Fumar es un hábito que no solo perjudica los pulmones, origina problemas cardiacos y causa cáncer, sino que también es un precursor de una amplia variedad de padecimientos oculares. Este factor de riesgo se incrementa conforme avanza la edad.
Los daños ocasionados a la salud visual son muy variados y van desde la irritación y picazón ocular, conjuntivitis y úlceras corneales, hasta la inducción de toxinas químicas en la sangre que detonan el envejecimiento celular lo cual es un precursor de las cataratas, uveítis o degeneración macular.
Estos son algunos los padecimientos oculares que se agravan por el tabaquismo:
1. Degeneración macular relacionada con la edad (DMRE)

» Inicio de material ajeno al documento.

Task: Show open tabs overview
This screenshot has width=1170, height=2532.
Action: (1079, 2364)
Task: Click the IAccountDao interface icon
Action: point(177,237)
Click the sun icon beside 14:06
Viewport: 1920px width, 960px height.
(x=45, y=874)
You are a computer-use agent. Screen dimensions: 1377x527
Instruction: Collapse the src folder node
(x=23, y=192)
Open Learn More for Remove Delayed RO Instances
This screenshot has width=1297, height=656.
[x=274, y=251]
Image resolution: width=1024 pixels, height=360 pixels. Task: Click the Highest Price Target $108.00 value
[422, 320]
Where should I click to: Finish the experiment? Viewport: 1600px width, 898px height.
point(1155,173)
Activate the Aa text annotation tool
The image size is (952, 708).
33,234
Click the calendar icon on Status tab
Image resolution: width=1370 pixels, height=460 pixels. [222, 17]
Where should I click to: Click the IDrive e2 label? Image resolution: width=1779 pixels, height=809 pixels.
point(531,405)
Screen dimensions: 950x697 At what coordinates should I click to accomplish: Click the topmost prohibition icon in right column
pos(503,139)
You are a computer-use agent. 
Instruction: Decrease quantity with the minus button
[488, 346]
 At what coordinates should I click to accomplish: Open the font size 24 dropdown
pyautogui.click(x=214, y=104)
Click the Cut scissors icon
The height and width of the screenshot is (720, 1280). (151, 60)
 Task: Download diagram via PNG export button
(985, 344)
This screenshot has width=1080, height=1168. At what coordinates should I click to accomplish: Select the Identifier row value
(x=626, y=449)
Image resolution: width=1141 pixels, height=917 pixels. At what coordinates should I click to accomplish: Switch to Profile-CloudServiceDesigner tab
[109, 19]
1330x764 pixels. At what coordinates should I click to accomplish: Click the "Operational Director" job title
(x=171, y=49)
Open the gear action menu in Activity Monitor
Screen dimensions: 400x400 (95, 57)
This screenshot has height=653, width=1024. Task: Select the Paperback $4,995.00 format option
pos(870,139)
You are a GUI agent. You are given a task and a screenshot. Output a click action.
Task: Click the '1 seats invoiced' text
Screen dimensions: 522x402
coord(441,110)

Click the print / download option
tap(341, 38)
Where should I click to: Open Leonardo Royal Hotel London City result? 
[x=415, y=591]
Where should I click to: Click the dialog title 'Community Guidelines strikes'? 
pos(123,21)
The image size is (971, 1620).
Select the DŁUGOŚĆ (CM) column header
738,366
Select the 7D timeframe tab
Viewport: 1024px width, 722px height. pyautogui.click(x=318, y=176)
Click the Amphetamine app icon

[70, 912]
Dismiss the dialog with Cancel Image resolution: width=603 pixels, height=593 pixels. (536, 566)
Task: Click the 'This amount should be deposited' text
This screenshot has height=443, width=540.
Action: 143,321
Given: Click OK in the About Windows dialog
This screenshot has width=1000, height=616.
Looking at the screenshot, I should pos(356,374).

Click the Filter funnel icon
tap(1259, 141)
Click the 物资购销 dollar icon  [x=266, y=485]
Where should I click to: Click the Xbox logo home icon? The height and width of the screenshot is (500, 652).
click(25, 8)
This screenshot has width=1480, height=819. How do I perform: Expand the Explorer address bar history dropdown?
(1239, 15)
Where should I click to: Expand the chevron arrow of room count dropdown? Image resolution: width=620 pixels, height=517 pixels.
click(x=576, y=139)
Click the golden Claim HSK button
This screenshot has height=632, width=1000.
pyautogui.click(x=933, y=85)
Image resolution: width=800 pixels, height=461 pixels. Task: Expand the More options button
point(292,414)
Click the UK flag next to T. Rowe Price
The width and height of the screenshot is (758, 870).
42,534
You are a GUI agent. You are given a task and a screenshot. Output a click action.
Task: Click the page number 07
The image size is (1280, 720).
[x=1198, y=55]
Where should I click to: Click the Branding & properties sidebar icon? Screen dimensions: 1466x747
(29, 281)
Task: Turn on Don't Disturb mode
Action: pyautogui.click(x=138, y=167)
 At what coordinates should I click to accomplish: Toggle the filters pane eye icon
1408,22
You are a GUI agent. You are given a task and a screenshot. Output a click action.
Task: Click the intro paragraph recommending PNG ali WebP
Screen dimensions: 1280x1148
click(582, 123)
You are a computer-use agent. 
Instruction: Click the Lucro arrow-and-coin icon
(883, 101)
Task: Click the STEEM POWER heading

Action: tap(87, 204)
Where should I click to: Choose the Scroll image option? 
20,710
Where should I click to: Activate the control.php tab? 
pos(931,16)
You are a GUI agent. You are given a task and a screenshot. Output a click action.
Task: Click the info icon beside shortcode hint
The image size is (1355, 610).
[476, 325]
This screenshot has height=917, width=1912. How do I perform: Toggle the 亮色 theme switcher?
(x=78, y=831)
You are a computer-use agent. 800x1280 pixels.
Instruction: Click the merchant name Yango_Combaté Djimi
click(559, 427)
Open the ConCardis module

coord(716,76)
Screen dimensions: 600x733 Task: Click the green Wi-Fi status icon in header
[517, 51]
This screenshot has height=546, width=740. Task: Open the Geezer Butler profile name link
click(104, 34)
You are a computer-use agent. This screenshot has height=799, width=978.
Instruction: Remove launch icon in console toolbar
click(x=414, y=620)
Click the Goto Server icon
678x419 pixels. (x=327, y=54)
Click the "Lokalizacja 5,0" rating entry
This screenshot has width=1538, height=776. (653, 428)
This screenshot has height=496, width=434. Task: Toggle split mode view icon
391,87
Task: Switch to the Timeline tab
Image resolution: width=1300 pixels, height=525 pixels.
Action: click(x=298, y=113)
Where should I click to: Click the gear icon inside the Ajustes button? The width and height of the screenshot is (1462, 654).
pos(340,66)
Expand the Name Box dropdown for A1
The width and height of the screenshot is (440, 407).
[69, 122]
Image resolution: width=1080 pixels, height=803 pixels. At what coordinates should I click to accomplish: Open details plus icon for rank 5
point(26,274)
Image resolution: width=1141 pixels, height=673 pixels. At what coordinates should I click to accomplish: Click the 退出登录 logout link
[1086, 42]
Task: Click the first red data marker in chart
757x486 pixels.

Hay estudios que demuestran que fumadores y exfumadores presentan una mayor probabilidad de desarrollar DMRE, padecimiento que se caracteriza por el daño de la mácula, que es la porción central de la retina, cuyo efecto es la perdida de la visión central parte con lo que se impide ver los detalles con precisión. Dejar de fumar de inmediato es la mejor forma de prevenir la DMRE.
2. Cataratas
Fumar incrementa la posibilidad del desarrollo prematuro o acelerado de cataratas. Las cataratas son la degradación natural del cristalino y se ve agravada en fumadores. Este deterioro del cristalino se caracteriza por la pérdida gradual de sus propiedades principalmente las de transparencia, elasticidad y capacidad de convergencia a tal grado que ocasionan una ceguera total cuyo tratamiento implica un procedimiento quirúrgico.
3. Ojo seco
Las personas que padecen de ojo seco y fuman son más proclives a una sensación ardor o picazón en los ojos, aspereza o tendencia a ojos rojos.
4. Uveítis
Fumar puede contribuir al desarrollo de uveítis el cual es un padecimiento ocular que daña la úvea, la cual es la capa intermedia de la pared ocular que se inflama. Los síntomas de esta enfermedad son ojos rojos, problemas de visión y dolor.
5. Retinopatía diabética
Las personas diabéticas que fuman incrementan las probabilidades de desarrollar retinopatía diabética, padecimiento ocular que daña los vasos sanguíneos de la retina ocasionando visión distorsionada, dificultad para enfocar y la percepción de manchas y que puede llegar a provocar ceguera permanente si no es atendida oportunamente.
6. Daños al nervio óptico
Fumar incrementa las probabilidades de desarrollar padecimientos que afectan el nervio óptico, entre los que destaca el glaucoma el cual puede provocar ceguera y se caracteriza por lesiones o daños en el nervio óptico que llegan a ser irreversibles.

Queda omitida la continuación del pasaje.